**GOAL OF THE EXERCISE:**
Having found the line containing "508x361 pixels." in the records below, copy that line and each later one exactly, dropping pictures.

(Dataset entries)
>>>>>
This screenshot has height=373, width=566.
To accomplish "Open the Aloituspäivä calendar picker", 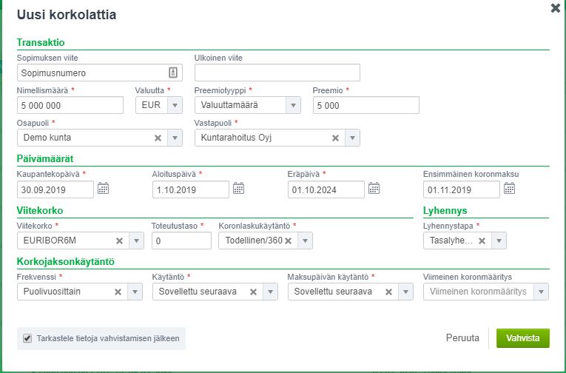I will [238, 189].
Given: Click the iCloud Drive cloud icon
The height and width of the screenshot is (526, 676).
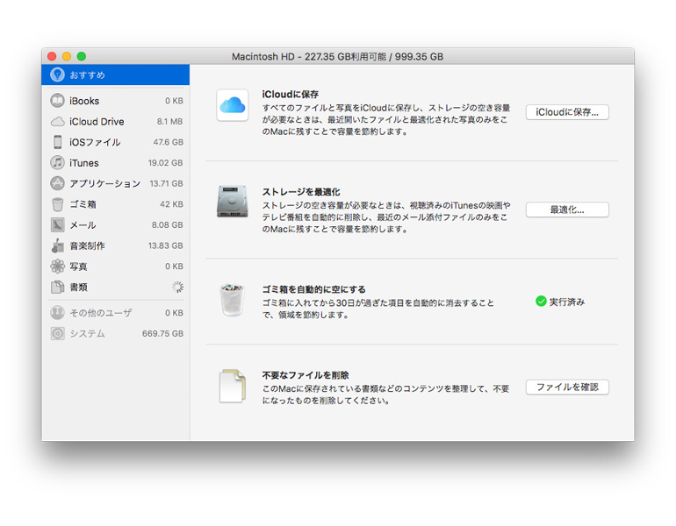Looking at the screenshot, I should (x=57, y=122).
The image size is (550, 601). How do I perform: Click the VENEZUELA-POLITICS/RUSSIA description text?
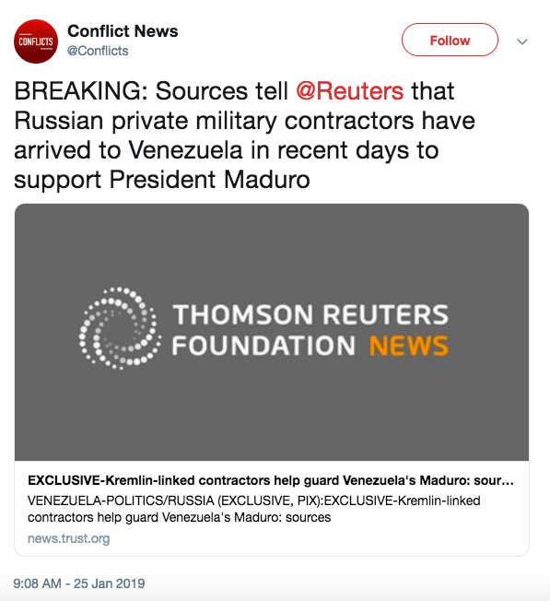coord(253,509)
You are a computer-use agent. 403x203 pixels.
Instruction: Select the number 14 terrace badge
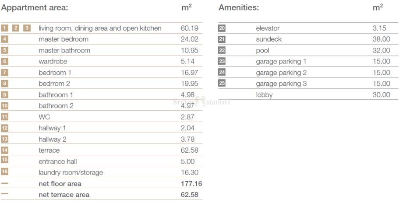pos(5,150)
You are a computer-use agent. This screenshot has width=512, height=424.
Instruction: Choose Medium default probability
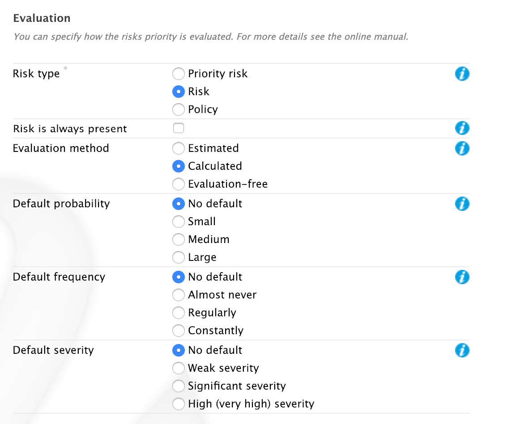pyautogui.click(x=178, y=239)
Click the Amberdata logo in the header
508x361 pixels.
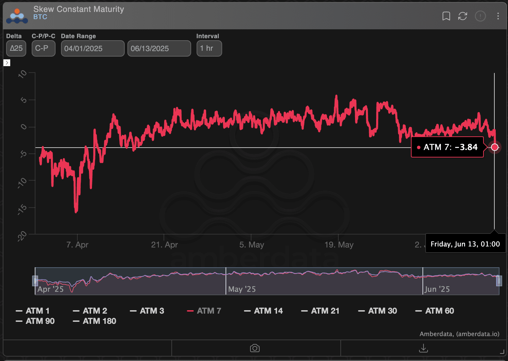(17, 15)
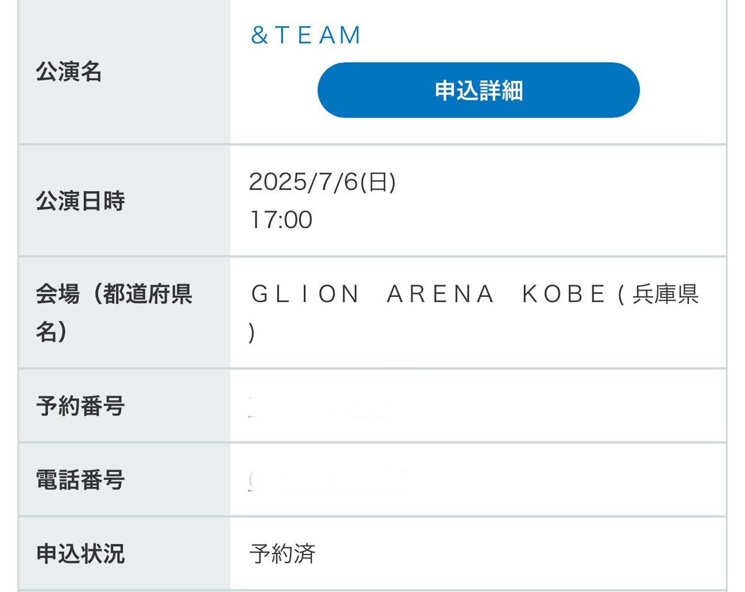Open the &TEAM performance link
The width and height of the screenshot is (745, 592).
(x=306, y=35)
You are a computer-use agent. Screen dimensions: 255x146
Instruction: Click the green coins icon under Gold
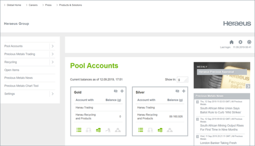[98, 130]
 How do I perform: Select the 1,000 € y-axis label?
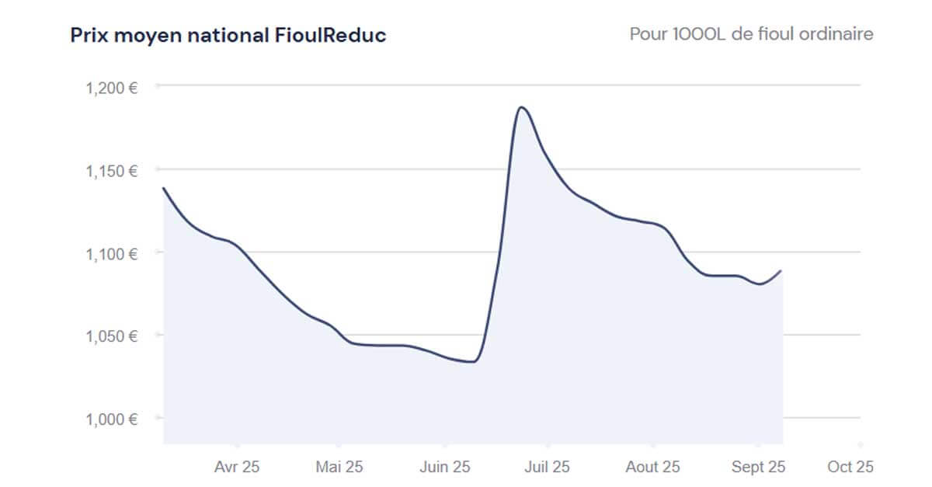(111, 419)
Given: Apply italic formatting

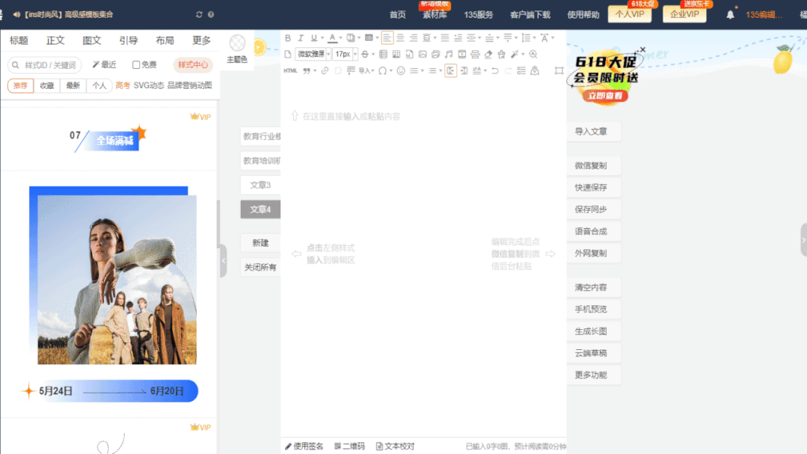Looking at the screenshot, I should tap(301, 38).
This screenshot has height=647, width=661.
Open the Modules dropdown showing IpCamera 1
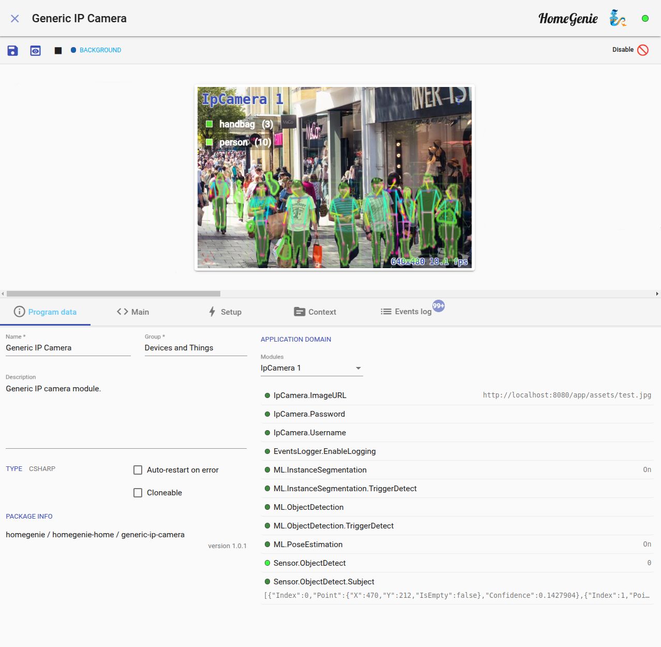click(311, 368)
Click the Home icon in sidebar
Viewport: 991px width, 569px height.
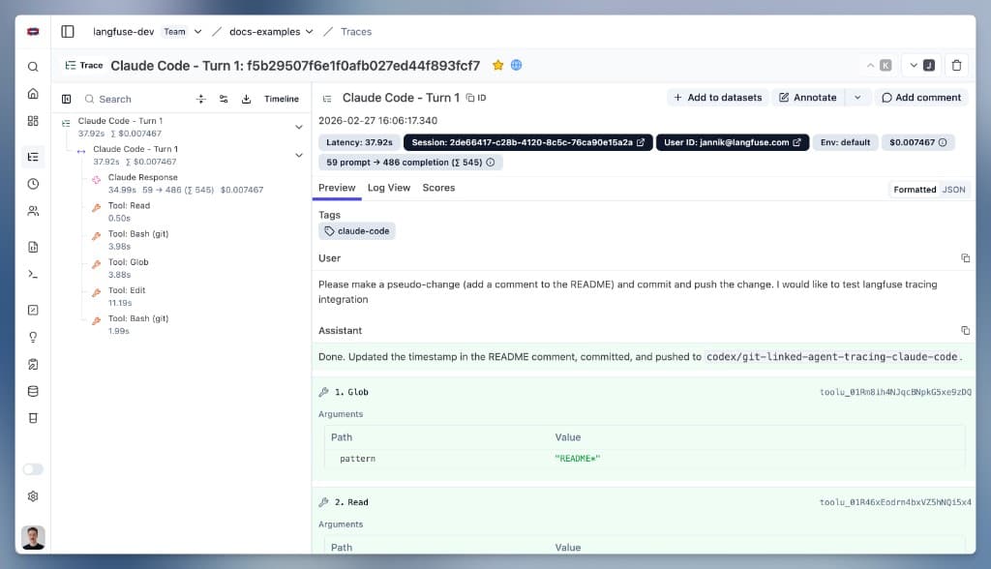pos(33,94)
<<<<<
**RESPONSE:**
508x361 pixels.
(17, 15)
Open the &TEAM performance link
The width and height of the screenshot is (745, 592).
(x=306, y=35)
You are a computer-use agent. Screen dimensions: 255x146
Instruction: Click the green coins icon under Gold
[98, 130]
 How do I perform: Select the 1,000 € y-axis label?
(111, 419)
Given: Apply italic formatting

Looking at the screenshot, I should tap(301, 38).
This screenshot has height=647, width=661.
Open the Modules dropdown showing IpCamera 1
click(311, 368)
Click the Home icon in sidebar
Viewport: 991px width, 569px height.
pos(33,94)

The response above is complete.